Suposta gestação de Comissão Processante na Câmara faz sinal de emergência disparar no governo do Coronel
Tão logo foi informado sobre movimentação nos bastidores, prefeito de Rio Preto convocou base aliada para uma reunião na manhã desta quinta-feira, 7, na qual se debruçou a explicar a crise da Saúde

A suposta gestação nos bastidores de uma denúncia na Câmara, com pedido para formação de uma numa Comissão Processante contra o prefeito de Rio Preto, Coronel Fábio Candido (PL), disparou o sinal de emergência no oitavo andar da Prefeitura na manhã desta quinta-feira, 7.
Tão logo foi informado sobre a movimentação por dois dos vereadores aliados, o Coronel determinou que todos os demais integrantes da base fossem chamados para uma conversa em seu gabinete. Isso por volta das 10h.
Segundo a Coluna apurou, pelo menos 11 parlamentares deixaram o que estavam fazendo e atenderam o chamado: Júnior (União Brasil), Rossini Diniz (MDB), Márcia Caldas (PL), Felipe Alcalá (PL), Bruno Marinho (PRD), Peixão (MDB), Bruno Moura (PL), Luciano Julião (PL), Anderson Branco (PP), Professor Tadeu (União Brasil) e Alex Carvalho (PSB). Klebinho Kizumba disse que estava fora da cidade, assim como Paulo Pauléra, que alegou compromisso inadiável em Mirassol.
Além do grupo de parlamentares e do prefeito, participaram ainda da conversa o vice-prefeito, Fábio Marcondes (PL), e o secretário de Gabinete e homem forte da gestão coronelista, Rodrigo Carmona.
Durante a conversa, segundo apurações da Coluna, o prefeito fez uma espécie de mea-culpa, reconhecendo “alguns erros”, e conclamou o grupo a se manter unido, dizendo que o governo precisa mais do que nunca dos aliados. Sem fazer referência direta ao tema Comissão Processante, ele se debruçou a explicar detalhadamente todas as providências tomadas em relação ao polêmico convênio de Casa Branca, inclusive a restituição do valor.
Sinais de fumaça sobre eventual tentativa de uma Comissão Processante contra o Coronel circulam há pelo menos três dias entre diferentes grupos políticos da cidade, sem que fique claro quem estaria costurando todas estas pontas, que vão além da bolha da oposição.
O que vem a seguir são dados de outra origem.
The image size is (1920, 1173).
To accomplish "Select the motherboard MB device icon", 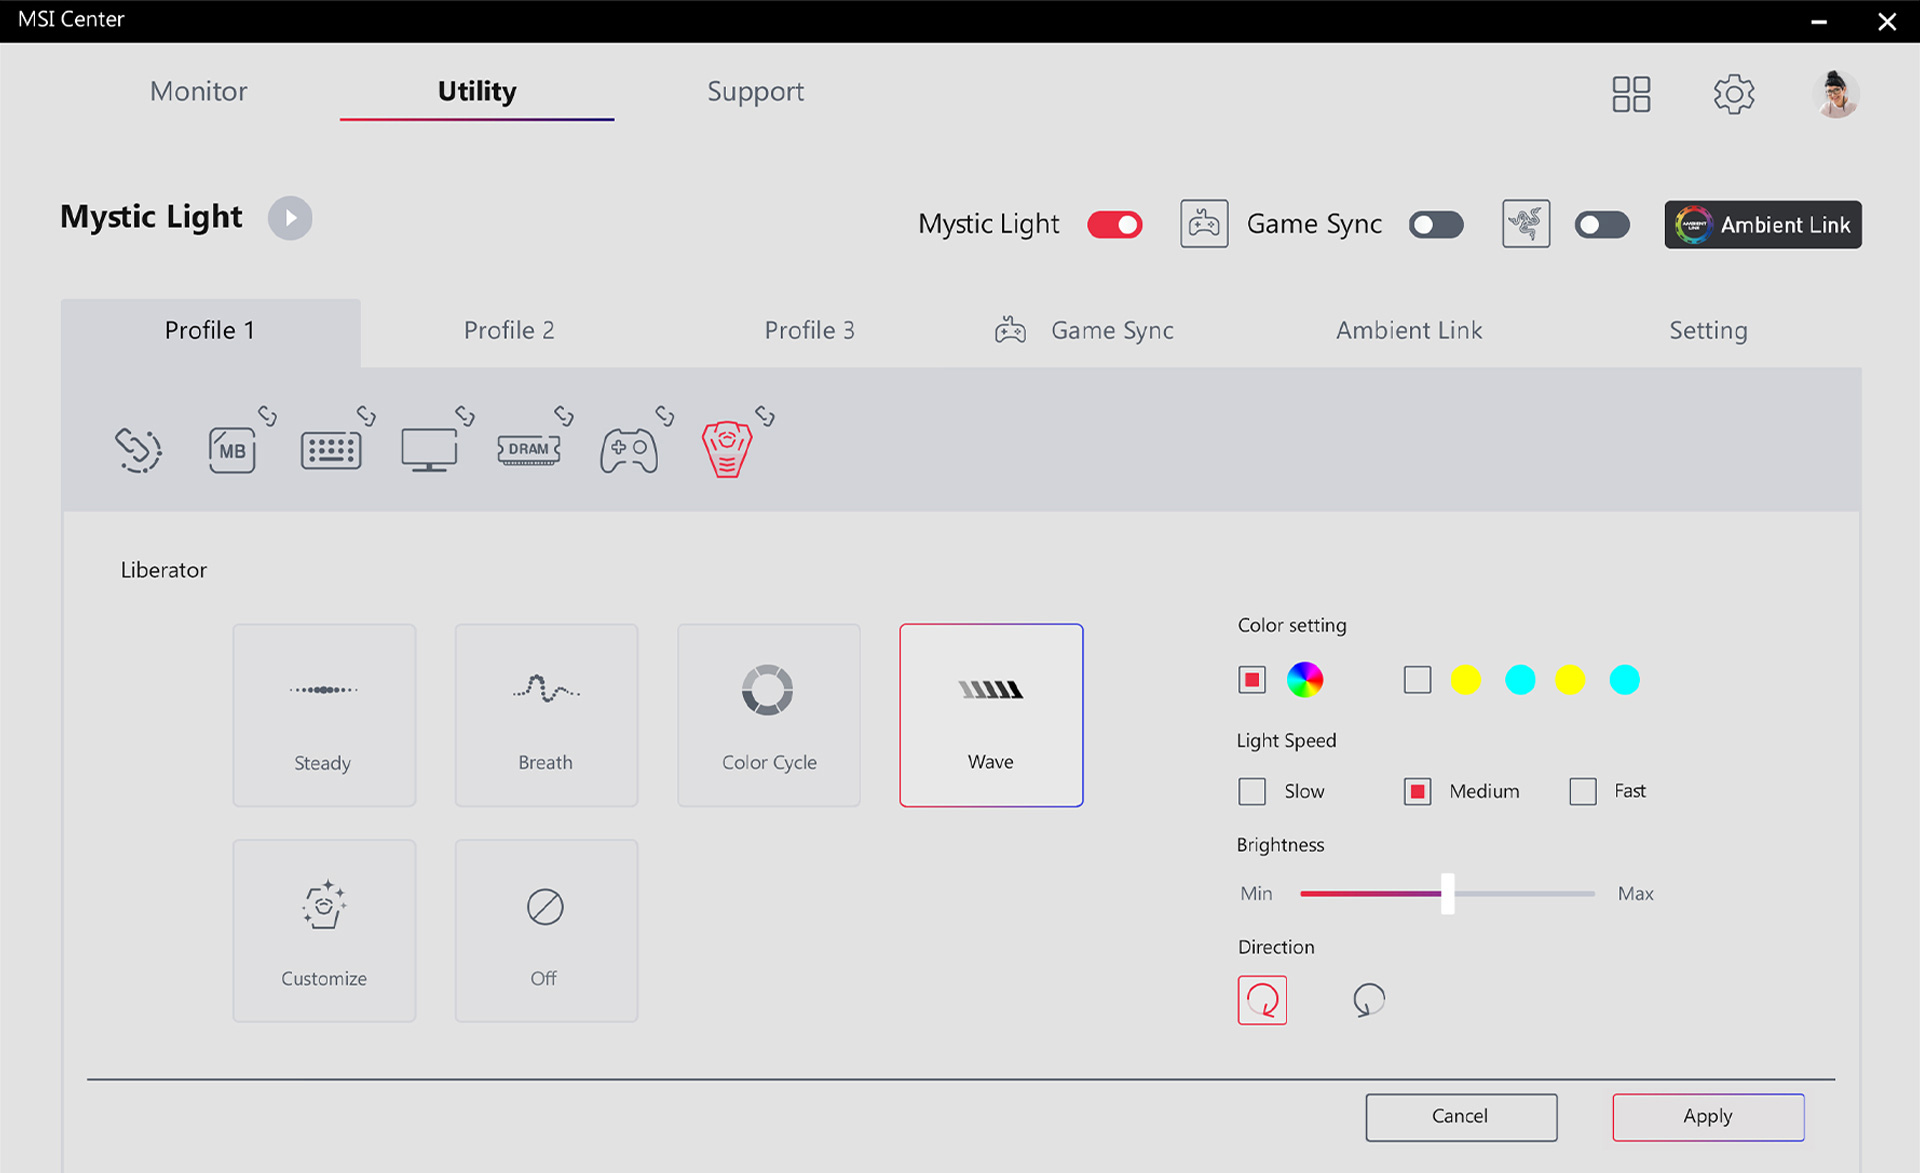I will pos(232,450).
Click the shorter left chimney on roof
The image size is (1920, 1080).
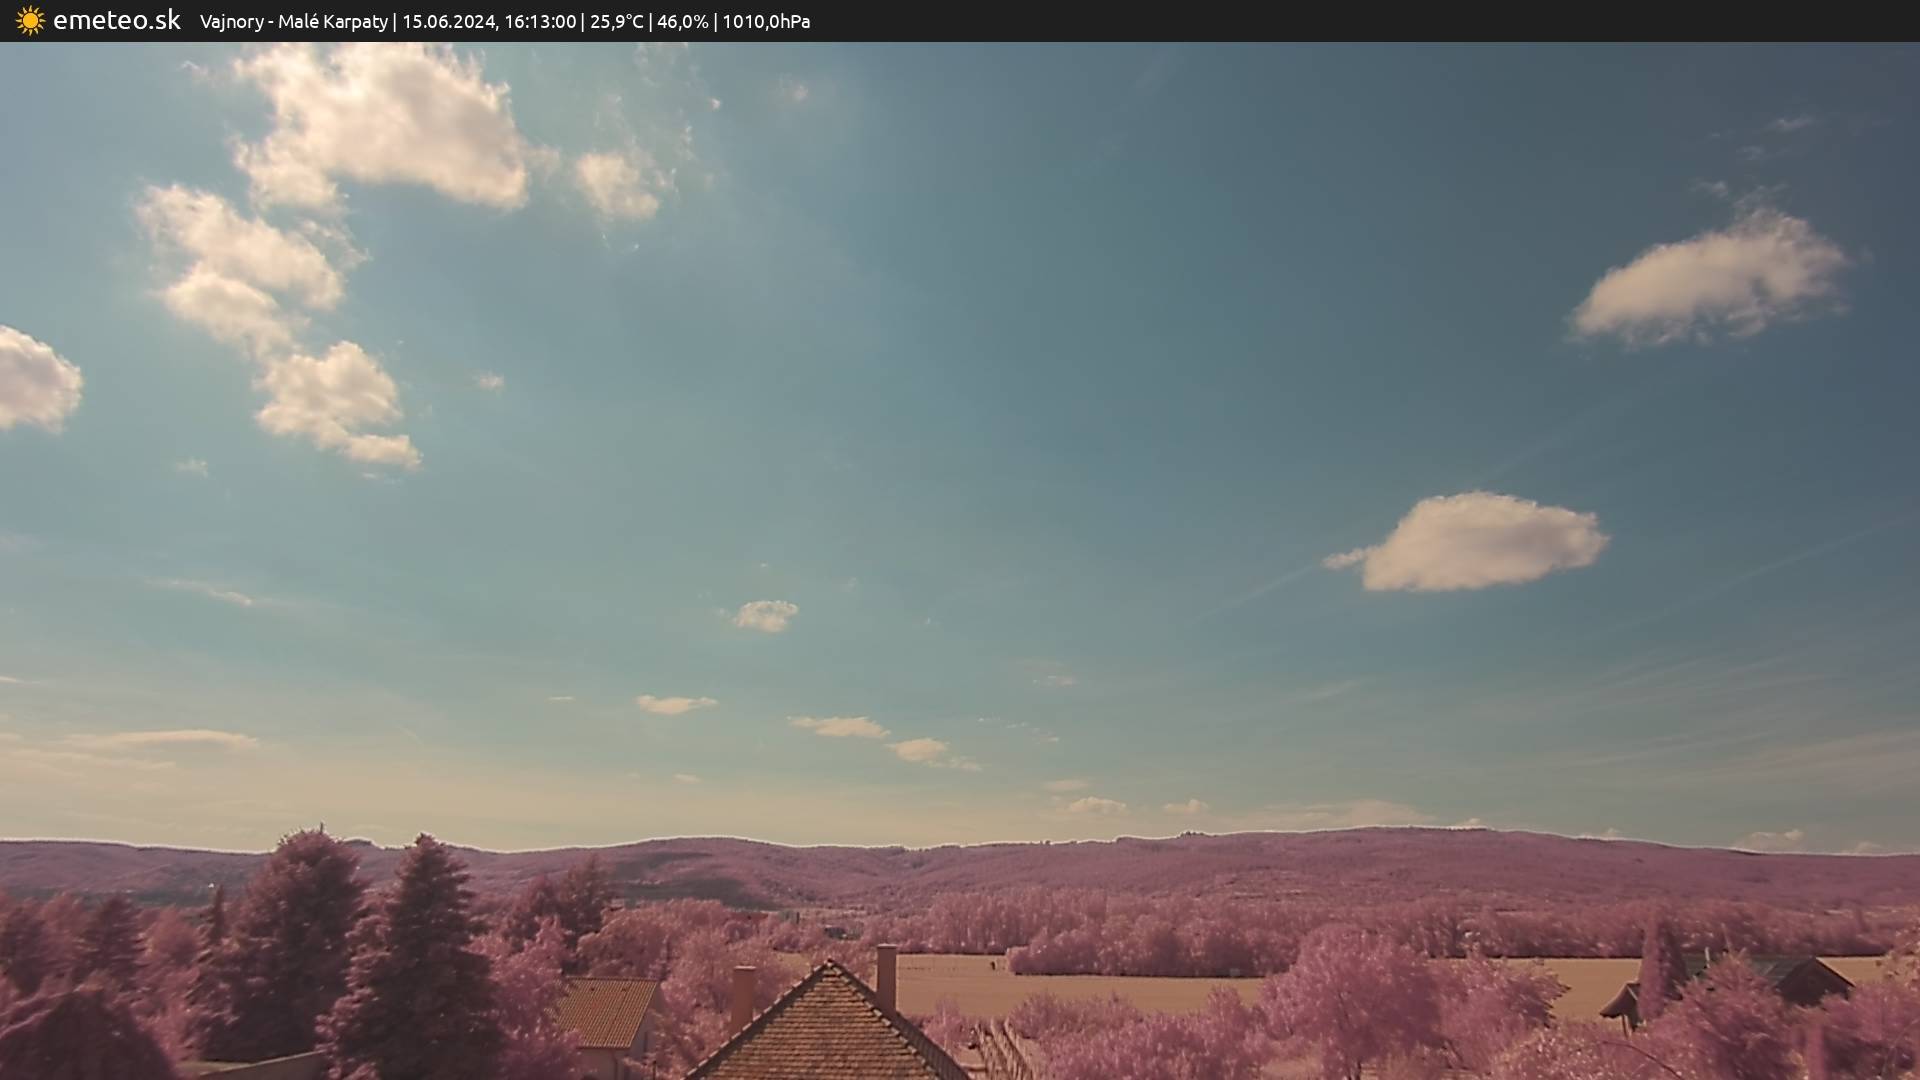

Entre defensores da iniciativa ouvidos pelo Diário, o contrato sem licitação com a Santa Casa de Casa Branca para mutirão de exames de imagem, no valor de R$ 11,9 milhões, arremata uma série de outras supostas irregularidades que justificam a CP contra o prefeito, dentre as quais a exploração da Cidade da Criança como estacionamento; pagamento de show com celebridades nacionais sem passar pelo Conselho Municipal de Políticas Culturais (CMPC), que é, por lei, deliberativo; assédio de conselheira tutelar, oferecendo dinheiro para que ela desistisse de uma ação na Justiça contra o governo; suposta aquisição de imóvel sem declarar o real valor; além de erro na Planta Genérica de Valores que só foi revista após intensa pressão da Câmara e da Sociedade, por exemplo.
Segundo uma fonte da Coluna, a série de crises protagonizadas pelo Coronel está refletindo no humor da população, o que facilitaria mobilizar a sociedade numa eventual pressão para que os vereadores assinem a CP.
Isso porque, por regra, uma denúncia desta natureza, que pode ser apresentada por qualquer cidadão, é submetida ao Plenário da Câmara, sendo necessários 12 votos para que seja aprovada. Uma vez aprovada, a Comissão é constituída de imediato, geralmente com pedido de afastamento do investigado. Ao fim da apuração, um relatório, com as conclusões, inclusive pedido de cassação, é submetido ao Plenário.
O prefeito foi questionado pela Coluna, por meio de sua assessoria, sobre a pauta da reunião de emergência e o que pensa da suposta movimentação para uma denúncia visando a formação de Comissão Processante na Câmara, mas ainda não respondeu. O espaço segue aberto para complementação assim que ele se manifestar.